» Pixel coordinate grounding data:
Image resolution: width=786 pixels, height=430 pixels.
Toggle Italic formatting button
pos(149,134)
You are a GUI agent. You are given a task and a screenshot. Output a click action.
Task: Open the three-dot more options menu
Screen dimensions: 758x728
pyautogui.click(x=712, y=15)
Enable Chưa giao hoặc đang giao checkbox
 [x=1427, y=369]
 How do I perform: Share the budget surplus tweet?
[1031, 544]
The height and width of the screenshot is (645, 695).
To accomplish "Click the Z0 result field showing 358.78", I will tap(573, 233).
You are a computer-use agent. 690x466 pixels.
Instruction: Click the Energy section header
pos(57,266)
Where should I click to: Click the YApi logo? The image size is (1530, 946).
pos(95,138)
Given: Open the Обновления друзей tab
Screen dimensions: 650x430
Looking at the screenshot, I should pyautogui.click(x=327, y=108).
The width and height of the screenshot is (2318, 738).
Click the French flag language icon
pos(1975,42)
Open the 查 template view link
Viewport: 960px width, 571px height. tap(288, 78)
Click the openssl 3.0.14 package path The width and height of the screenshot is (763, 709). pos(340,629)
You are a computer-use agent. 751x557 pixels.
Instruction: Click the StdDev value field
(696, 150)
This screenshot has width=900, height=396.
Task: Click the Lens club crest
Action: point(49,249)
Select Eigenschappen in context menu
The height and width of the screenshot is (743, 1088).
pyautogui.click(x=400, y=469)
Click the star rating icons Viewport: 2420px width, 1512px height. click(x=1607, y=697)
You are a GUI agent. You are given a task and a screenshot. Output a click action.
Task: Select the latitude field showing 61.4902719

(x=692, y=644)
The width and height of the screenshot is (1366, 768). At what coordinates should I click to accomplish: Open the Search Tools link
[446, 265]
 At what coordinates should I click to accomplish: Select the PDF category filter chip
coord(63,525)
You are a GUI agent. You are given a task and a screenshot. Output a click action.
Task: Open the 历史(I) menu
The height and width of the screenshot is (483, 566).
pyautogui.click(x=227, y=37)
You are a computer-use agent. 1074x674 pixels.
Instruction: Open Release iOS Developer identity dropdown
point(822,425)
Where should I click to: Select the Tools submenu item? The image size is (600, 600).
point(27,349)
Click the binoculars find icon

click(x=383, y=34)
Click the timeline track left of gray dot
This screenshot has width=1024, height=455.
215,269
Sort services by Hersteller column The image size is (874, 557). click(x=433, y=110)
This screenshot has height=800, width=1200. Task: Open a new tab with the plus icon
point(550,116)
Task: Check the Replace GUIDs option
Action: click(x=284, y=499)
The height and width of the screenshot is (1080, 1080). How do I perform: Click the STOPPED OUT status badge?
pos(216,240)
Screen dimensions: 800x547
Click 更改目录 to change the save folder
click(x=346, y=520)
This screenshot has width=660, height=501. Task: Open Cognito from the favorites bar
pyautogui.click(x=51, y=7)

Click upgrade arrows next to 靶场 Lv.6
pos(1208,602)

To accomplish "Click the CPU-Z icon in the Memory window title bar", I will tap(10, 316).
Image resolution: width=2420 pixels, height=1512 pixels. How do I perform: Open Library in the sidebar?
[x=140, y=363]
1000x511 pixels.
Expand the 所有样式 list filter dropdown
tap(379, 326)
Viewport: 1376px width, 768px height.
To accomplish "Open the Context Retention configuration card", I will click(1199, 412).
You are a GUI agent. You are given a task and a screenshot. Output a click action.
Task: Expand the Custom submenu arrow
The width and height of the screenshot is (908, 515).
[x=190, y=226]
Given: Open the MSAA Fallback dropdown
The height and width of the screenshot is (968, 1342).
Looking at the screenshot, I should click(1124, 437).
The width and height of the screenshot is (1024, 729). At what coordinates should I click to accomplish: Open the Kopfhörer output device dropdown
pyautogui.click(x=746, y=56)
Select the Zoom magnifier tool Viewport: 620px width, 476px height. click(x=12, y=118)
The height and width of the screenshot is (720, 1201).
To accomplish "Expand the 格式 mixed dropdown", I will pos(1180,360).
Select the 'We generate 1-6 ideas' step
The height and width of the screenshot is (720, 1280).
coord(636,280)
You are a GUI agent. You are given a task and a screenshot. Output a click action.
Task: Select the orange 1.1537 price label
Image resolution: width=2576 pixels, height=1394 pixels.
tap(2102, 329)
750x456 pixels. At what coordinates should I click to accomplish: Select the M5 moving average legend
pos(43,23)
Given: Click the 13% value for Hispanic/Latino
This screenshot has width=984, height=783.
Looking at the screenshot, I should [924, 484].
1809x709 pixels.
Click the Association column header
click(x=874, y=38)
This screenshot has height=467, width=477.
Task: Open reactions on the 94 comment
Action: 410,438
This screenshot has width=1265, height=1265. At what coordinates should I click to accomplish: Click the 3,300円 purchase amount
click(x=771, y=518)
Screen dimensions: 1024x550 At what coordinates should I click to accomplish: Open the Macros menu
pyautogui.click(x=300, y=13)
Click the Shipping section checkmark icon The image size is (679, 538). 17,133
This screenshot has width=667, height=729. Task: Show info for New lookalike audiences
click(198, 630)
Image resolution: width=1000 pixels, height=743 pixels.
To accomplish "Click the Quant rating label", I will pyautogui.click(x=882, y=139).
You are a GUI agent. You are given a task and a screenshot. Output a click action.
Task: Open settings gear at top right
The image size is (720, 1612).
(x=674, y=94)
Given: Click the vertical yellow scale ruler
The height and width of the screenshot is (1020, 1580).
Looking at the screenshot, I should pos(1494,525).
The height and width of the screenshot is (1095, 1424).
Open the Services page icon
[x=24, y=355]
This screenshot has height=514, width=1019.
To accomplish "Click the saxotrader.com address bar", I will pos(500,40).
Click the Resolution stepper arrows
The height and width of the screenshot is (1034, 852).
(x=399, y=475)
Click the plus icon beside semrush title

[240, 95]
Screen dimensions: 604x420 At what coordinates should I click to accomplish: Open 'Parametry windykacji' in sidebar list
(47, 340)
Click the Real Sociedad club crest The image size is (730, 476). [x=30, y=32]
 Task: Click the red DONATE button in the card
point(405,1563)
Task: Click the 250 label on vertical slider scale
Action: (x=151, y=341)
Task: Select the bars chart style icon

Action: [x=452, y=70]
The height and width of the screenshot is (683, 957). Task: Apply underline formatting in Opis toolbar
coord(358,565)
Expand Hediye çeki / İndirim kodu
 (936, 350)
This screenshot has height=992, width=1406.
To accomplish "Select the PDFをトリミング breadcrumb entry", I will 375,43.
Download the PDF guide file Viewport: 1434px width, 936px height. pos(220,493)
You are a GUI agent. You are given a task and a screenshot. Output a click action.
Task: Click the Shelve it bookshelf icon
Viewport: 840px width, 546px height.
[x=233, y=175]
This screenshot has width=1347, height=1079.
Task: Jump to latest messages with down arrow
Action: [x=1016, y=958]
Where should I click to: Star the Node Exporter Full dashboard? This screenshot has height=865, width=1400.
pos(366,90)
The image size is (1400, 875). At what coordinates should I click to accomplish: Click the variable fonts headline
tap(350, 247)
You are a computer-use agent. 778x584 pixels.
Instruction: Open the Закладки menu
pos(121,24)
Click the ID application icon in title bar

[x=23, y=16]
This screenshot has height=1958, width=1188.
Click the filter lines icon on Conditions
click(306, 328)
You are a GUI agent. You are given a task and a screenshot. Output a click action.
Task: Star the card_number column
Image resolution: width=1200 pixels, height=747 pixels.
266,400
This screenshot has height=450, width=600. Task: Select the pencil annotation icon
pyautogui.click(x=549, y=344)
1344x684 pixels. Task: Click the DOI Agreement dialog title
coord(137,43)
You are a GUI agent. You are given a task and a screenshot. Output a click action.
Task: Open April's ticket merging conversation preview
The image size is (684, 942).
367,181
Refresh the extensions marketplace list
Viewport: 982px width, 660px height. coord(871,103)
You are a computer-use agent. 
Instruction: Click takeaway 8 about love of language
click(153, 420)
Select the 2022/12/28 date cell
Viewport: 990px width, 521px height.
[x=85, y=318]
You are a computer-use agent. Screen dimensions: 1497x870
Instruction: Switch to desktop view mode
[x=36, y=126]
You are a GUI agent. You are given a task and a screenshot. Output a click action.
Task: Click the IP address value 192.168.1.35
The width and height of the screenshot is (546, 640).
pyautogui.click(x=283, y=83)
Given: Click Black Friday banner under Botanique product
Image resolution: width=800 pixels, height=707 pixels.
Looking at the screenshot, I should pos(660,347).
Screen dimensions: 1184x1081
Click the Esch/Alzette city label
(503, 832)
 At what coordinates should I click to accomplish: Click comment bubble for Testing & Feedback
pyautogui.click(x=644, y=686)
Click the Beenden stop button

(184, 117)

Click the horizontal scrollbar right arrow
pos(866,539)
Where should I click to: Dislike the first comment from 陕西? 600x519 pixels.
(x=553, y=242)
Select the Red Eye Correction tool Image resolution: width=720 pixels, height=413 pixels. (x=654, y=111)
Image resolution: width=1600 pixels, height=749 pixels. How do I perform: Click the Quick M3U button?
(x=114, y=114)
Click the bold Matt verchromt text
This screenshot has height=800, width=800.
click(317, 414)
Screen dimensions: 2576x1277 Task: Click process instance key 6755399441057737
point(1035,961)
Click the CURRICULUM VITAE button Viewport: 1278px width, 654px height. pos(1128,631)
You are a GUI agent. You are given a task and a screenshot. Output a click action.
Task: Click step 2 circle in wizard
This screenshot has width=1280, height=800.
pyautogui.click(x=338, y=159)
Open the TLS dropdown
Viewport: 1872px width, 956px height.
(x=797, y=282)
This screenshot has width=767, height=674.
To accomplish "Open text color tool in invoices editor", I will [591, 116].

» GOAL OF THE EXERCISE:
The lines of the records that contain the string "address" should be located and copied.

» EXERCISE ANSWER:
To accomplish "Click the saxotrader.com address bar", I will pos(500,40).
Task: Click the IP address value 192.168.1.35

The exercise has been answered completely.